*WORK TASK:* An exact, word-for-word copy of the entries is required, beginning at the line that contains "The image size is (1000, 604)." and ending at the last line, both included.

*TASK MATERIAL:*

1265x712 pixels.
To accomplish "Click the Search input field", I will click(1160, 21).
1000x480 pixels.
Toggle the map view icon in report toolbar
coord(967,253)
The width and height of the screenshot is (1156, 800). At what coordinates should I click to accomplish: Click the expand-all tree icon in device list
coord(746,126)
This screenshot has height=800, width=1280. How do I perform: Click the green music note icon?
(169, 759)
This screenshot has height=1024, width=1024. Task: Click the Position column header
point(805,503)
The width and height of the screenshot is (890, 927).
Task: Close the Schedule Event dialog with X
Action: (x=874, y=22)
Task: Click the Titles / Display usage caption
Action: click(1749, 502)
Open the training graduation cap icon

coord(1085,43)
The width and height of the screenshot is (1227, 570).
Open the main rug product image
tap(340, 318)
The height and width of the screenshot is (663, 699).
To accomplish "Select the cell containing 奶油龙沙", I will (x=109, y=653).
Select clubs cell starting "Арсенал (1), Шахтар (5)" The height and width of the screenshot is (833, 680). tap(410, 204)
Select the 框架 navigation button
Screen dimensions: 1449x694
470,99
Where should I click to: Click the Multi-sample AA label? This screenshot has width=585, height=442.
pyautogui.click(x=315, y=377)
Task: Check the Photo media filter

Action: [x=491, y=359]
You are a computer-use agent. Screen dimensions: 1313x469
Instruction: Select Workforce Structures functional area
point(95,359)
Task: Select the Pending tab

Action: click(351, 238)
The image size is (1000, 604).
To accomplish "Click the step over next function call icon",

*TASK OUTPUT:*
The image size is (1000, 604).
To accomplish "Click the step over next function call icon",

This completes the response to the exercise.